Myelination selectively modulates BOLD signal in white matter.

There is increasing recognition that blood oxygenation level dependent (BOLD) signals are detectable in white matter (WM) and reflect an important, heretofore overlooked functional activity in the brain, but their biophysical origins remain understudied and poorly understood. By integrating several disparate, multimodal data sets, we established the associations of resting state BOLD signals with key microstructural, hemodynamic and metabolic features in WM. In particular, we identified the roles of myelination and fiber type in modulating BOLD effects, and derived relationships between measurements of BOLD signal power and cerebral blood volume, flow, oxygen extraction and metabolic rate of oxygen consumption, which are predicted using a simple theory and then verified empirically.
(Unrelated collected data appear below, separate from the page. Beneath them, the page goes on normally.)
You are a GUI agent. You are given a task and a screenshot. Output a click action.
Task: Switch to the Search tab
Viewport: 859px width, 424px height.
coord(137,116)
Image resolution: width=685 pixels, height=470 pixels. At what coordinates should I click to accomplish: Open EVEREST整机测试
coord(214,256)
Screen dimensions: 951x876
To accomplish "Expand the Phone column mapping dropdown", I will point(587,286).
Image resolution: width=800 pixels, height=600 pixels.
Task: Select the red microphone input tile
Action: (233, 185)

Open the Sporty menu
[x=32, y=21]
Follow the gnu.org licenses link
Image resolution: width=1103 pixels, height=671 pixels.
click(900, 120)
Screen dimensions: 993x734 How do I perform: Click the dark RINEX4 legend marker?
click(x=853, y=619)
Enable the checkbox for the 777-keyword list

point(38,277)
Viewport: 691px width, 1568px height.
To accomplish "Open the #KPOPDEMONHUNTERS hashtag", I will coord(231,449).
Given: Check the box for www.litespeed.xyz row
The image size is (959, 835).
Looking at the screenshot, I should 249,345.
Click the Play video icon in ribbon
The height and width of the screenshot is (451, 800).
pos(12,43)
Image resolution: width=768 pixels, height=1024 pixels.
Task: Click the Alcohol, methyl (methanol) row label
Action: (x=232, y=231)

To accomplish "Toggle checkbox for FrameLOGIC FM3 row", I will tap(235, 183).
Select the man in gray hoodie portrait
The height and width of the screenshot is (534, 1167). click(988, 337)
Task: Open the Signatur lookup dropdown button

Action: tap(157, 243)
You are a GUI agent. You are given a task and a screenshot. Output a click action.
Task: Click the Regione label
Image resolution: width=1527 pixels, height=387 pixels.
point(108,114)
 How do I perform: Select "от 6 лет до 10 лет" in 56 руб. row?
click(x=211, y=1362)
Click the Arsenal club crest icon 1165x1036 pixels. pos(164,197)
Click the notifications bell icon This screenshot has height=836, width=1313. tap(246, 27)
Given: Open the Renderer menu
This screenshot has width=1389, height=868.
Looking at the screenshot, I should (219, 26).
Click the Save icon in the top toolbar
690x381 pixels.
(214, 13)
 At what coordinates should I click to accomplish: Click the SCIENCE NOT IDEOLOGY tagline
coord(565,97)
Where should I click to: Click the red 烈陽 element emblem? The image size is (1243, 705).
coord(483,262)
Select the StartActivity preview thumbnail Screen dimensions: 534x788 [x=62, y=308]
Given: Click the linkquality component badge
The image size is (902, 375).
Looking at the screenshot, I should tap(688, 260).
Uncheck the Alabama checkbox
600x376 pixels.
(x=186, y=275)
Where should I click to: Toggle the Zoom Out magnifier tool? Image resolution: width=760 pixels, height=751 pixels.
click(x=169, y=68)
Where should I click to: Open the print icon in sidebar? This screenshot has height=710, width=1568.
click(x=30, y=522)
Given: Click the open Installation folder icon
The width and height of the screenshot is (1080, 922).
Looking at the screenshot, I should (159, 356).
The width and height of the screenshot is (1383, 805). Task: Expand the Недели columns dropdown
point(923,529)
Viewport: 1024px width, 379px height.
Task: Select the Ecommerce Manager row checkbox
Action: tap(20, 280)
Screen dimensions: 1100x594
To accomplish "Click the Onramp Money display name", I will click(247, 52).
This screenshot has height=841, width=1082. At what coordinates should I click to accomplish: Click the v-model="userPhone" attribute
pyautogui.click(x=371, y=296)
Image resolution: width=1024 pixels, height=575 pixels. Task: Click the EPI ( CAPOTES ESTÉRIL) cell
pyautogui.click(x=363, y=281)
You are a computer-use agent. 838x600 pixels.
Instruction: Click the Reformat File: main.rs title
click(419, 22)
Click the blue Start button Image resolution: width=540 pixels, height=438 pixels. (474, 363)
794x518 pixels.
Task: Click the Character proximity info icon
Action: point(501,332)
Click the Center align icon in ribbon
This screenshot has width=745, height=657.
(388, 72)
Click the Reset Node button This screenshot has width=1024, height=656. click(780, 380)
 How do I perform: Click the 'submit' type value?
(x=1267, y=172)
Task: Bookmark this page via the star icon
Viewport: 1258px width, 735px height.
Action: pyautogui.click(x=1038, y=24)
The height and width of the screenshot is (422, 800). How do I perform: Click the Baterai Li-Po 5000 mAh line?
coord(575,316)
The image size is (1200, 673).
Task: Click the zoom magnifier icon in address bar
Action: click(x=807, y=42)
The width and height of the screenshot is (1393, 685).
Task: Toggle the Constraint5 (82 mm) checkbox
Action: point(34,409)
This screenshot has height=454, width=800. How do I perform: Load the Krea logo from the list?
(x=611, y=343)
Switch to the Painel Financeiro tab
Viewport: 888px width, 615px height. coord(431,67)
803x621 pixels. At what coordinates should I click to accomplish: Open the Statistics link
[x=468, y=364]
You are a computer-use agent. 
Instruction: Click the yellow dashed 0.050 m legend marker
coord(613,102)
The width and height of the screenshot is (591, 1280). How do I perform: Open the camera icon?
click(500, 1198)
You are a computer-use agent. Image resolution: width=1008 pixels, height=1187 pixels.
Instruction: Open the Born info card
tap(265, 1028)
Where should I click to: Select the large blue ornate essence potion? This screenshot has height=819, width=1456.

Our findings demonstrate that myelin selectively influences the fractional amplitude of low-frequency fluctuations (fALFF) in BOLD signals, and that differences in myelin content account for variations in their temporal spectra and hemodynamic response functions, but these in turn are qualitatively different in association versus projection fibers. Other determinants of BOLD in WM are further revealed by converging biological, genomic and neurochemical evidence, including measurements of neurite and mitochondrial densities. Moreover, analyses of images of the optic nerve from human subjects confirm that BOLD activations evoked by visual stimuli are preferentially localized to unmyelinated portions, with minimal responses in fully myelinated regions of the same nerve, suggesting a myelin-dependent requirement for BOLD effects in WM.